→ **Polecenie a**: Przepisz dokładnie wszystkie wiersze zapisów, pomijając w odpowiedzi obrazy.

*** Artykuł ***

Czy sugerujesz że w czasie rozruchu w instalacji jest więcej
napięcia niż te standardowe maksimum 14,4V?
Skąd się to większe napięcie ma niby brać skoro wszystkie
nowoczesne samochody mają przecież regulator napięcia?
Post by krzysiek82
Jest sporo na ten temat w sieci, zachęcam do lektury.
Czy możesz mi podać jakiś link lub dwa do takich lektur?
Post by krzysiek82
Albo podłącz miernik zamiast żarówki zobaczysz sam.
Widzisz - zapytałem bo właśnie podłączałem często woltomierz
do instalacji i widziałem że napięcie w czasie rozruchu spada
i to bardzo wydatnie... Jeśli więc już mielibyśmy analizować
żywotność żarówek włączanych przed/po rozruchem silnika
to ja postulowałbym hipotezę, że Ci co włączają je przed zapłonem
silnika będą je mieć dłużej niż Ci co włączają gdy silnik już pracuje.

A tu parę zdań celem wyjaśnienia...
Żarówka gdy jest zimna (wyłączona) ma bardzo, bardzo małą
oporność dla prądu elektrycznego. Oporność ta silnie wzrasta
gdy żarówka się nagrzewa od świecenia. W momencie włączania
zimnej żarówki wystąpi więc przez ułamek sekundy silne uderzenie
prądu które zwykle przepala już stare, wyświecone żarówki...

*** Zapisy do ćwiczenia ***

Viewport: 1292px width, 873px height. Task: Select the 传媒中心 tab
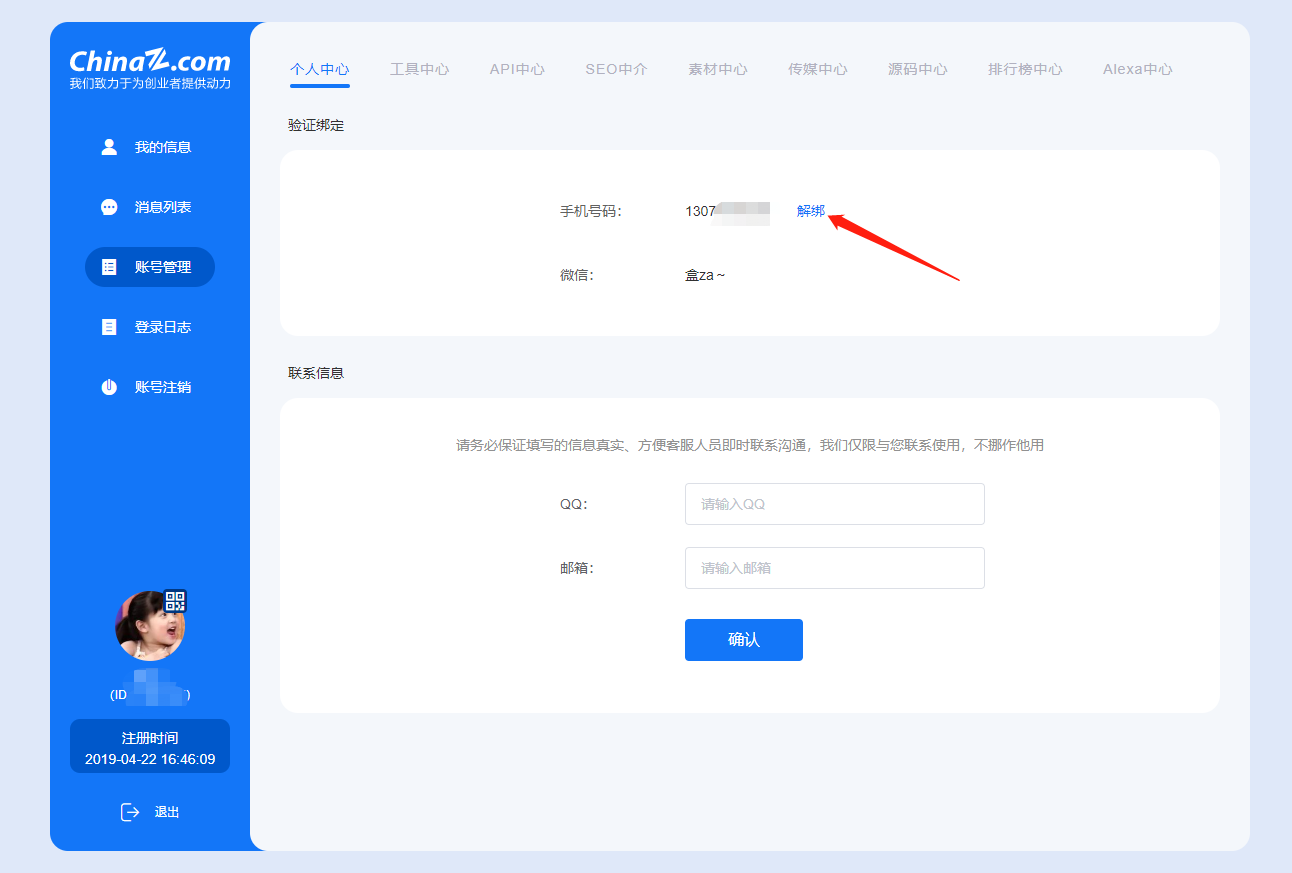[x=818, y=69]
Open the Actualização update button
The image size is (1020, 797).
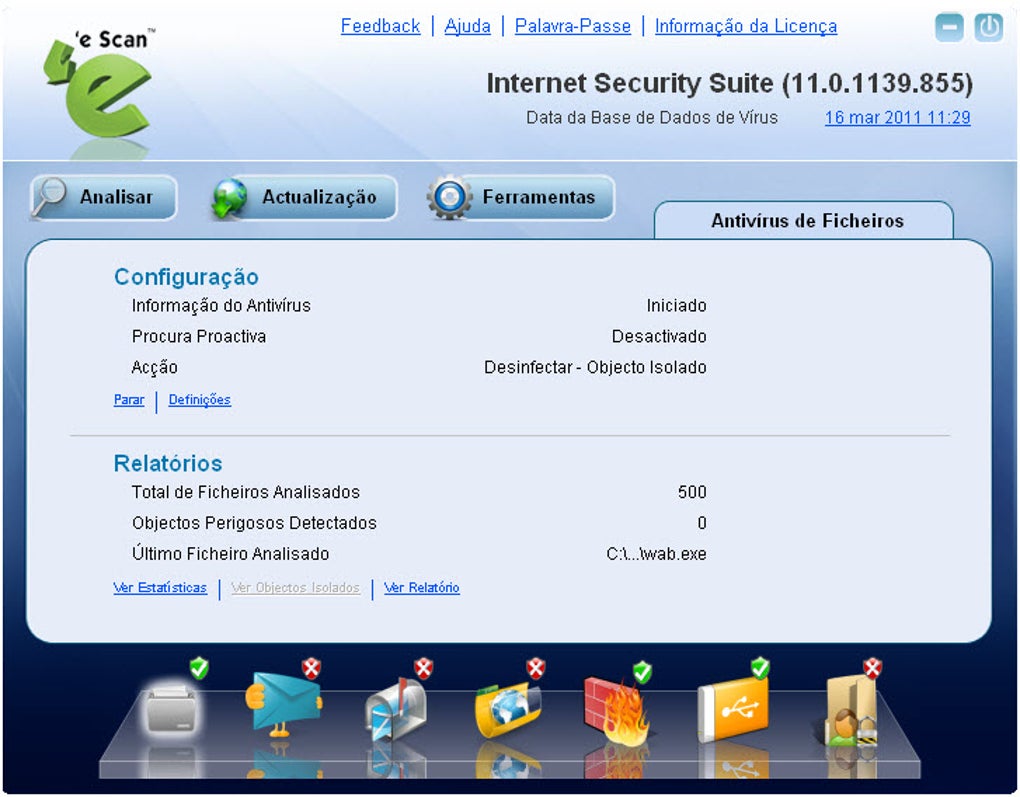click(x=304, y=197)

***

→ **Polecenie b**: Powtórz dokładnie cały artykuł o napięciu w instalacji samochodu podczas rozruchu.

→ **Pełna odpowiedź a**:
Viewport: 1292px width, 873px height. Task: Select the 传媒中心 tab
[x=818, y=69]
Open the Actualização update button
The image size is (1020, 797).
click(x=304, y=197)

→ **Pełna odpowiedź b**:
Czy sugerujesz że w czasie rozruchu w instalacji jest więcej
napięcia niż te standardowe maksimum 14,4V?
Skąd się to większe napięcie ma niby brać skoro wszystkie
nowoczesne samochody mają przecież regulator napięcia?
Post by krzysiek82
Jest sporo na ten temat w sieci, zachęcam do lektury.
Czy możesz mi podać jakiś link lub dwa do takich lektur?
Post by krzysiek82
Albo podłącz miernik zamiast żarówki zobaczysz sam.
Widzisz - zapytałem bo właśnie podłączałem często woltomierz
do instalacji i widziałem że napięcie w czasie rozruchu spada
i to bardzo wydatnie... Jeśli więc już mielibyśmy analizować
żywotność żarówek włączanych przed/po rozruchem silnika
to ja postulowałbym hipotezę, że Ci co włączają je przed zapłonem
silnika będą je mieć dłużej niż Ci co włączają gdy silnik już pracuje.

A tu parę zdań celem wyjaśnienia...
Żarówka gdy jest zimna (wyłączona) ma bardzo, bardzo małą
oporność dla prądu elektrycznego. Oporność ta silnie wzrasta
gdy żarówka się nagrzewa od świecenia. W momencie włączania
zimnej żarówki wystąpi więc przez ułamek sekundy silne uderzenie
prądu które zwykle przepala już stare, wyświecone żarówki...